Anthony wrote:
On 12/21/06, Guy Chapman aka JzG guy.chapman@spamcop.net wrote:
I am honestly confused here. What about, say, a painting of an aircraft? Is that unfree by virtue of the manufacturer's rights, or the airline's logo?
A painting which incorporated a copyrighted logo would be copyrighted as a derivative work. If the use was so insignificant as to be fair use/fair dealing in just about any jurisdiction, I'd still call it free though.
I think this is the core of the issue, and a matter that also in general ought to be further clarified.
Wikipedia, as a whole, is distributed under the GFDL. It is a matter of some debate exactly _who_ should be considered the actual distributor, but that is at most only tangentially relevant to the matter at hand.
In any case, this implies that there are only three cases where content, whether text or images, may be legally incorporated into Wikipedia: either a) the content must fall outside the scope of copyright entirely, b) the copyright owner must have released it under a license permitting at least redistribution under the terms of the GFDL, c) or its inclusion in Wikipedia must legally qualify as fair use.[1]
The first two types of content we may designate as free, and the last as unfree. Wikipedia has different policies for the two: free content may be used in any manner as long as the license requirements are satisfied, whereas unfree content must pass a set of fair use guidelines based on, but going far beyond, those in U.S. law. In particular, the inclusion of unfree non-textual content is only permitted in the encyclopedia proper (and implicitly on image pages), even if broader usage might be permitted by law, and they are entirely excluded from Commons.

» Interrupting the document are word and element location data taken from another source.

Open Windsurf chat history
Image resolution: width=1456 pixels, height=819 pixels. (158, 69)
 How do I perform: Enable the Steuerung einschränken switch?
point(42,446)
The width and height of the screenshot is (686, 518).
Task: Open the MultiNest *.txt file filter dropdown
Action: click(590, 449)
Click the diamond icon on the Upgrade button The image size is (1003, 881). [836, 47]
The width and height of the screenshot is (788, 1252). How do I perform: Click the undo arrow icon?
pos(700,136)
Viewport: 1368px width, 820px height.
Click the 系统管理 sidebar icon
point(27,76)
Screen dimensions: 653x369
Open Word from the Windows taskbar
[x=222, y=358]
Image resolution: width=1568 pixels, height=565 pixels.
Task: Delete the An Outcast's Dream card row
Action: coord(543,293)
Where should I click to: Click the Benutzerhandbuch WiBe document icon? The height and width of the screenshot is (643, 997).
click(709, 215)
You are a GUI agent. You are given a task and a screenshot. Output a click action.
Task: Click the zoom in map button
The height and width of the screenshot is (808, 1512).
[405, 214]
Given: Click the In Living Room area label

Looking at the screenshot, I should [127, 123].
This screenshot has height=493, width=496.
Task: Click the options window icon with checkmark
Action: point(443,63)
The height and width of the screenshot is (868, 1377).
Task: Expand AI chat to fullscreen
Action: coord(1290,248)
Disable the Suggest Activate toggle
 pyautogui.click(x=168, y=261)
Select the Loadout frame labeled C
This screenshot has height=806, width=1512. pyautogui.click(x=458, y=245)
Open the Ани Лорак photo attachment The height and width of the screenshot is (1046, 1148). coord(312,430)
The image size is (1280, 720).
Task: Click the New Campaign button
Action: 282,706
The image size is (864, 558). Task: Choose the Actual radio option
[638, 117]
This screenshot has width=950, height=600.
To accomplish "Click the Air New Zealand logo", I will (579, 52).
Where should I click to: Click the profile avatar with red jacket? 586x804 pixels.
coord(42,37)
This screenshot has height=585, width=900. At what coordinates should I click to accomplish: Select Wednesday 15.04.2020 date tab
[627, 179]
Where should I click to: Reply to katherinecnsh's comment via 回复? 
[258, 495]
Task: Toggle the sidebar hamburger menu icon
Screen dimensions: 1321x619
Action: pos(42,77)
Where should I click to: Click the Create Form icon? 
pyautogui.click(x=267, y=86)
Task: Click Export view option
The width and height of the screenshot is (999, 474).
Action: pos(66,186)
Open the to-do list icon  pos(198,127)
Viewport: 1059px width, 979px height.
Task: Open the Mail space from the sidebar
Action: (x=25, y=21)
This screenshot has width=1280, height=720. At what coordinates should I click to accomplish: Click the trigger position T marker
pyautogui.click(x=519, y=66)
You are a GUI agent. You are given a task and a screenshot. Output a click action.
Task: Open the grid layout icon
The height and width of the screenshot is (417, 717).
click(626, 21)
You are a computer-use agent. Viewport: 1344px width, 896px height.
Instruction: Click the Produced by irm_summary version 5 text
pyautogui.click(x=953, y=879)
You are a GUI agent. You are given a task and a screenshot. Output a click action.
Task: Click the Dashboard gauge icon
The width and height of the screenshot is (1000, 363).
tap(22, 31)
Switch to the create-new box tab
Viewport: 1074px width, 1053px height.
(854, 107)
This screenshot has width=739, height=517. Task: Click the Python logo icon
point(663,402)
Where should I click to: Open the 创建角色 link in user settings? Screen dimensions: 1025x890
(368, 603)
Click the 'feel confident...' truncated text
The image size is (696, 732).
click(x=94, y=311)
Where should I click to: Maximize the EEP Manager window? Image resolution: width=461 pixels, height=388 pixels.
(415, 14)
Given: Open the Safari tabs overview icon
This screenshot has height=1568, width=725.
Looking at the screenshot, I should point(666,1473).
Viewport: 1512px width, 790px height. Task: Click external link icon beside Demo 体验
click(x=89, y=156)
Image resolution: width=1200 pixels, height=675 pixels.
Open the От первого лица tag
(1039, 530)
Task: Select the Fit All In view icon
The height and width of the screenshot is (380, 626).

A point to be noted here is that a work released under a free license may contain portions that are unfree; Wikipedia itself is an example of such a work. Such a work -- and any derivative work thereof -- will remain free and legal to copy and redistribute only as long as it is not transformed in such a manner as to render the claim to fair use invalid. For example, if one were to extract an album cover from Wikipedia, or the content of a billboard from a free photo of a city street, and use the resulting image prominently in a commercial context, the use would almost certainly no longer be legal even if one complied with all the license terms of the work from which the image was extracted.
The question then becomes: should such free images containing fairly used unfree elements be treated as free or unfree for the purposes of Wikipedia (and Commons) policy?
Generally, the traditional answer seems to have been to treat an image as free if it would be legal to freely distribute as a stand-alone work outside the context of Wikipedia. I personally find this a reasonable standard, though it does produce some apparent paradoxes, such as the fact that removing parts of a free image can make it unfree, or that the legally fair inclusion of an unfree element in certain parts of the project may be against policy _unless_ it is (fairly) included as part of a free stand-alone "wrapper" work.
That is not to says that the issue hasn't been subject to numerous debates, both generic and specific. A particular dispute I recall involved a picture of a drive-in fast food restaurant that included a prominent sign bearing the restaurant's logo. A related source of disputes have been images containing parts, such as official documents or simply identifiable people, whose use in some context may be restricted by laws other than copyright.
In this particular case, the image of the Starship Enterprise, as seen in the Star Trek films, TV series and related works, is almost certainly protected by both copyright and trademark law. On the other hand, it is also almost certain that the hand-drawn rendition in [[Image:Anti-Star Trek Cabal logo.png]] counts as fair use; the amount used is so low that one might almost claim the copied elements to be below the threshold of originality, there is no attempt to replace the original and certainly no effect on its market value, and in any case the use counts as parody and critical commentary on the original.
Of course, Wikipedia, unlike Uncyclopedia, is not itself a parody site, nor would our strict fair use policy allow us to use that defense even if it was legally available to us. Nor will our policy permit us to use an unfree image on a user page, even if the use was legally fair. So the question remains, is it enough that the likeness of the Enterprise is fairly used in a freely licensed image? Or do we demand that every unfree part and aspect of an image on its own meet our fair use policy? Either choice seems to lead to paradoxes somewhere. Perhaps there is a middle road; but if so, it has yet to be defined.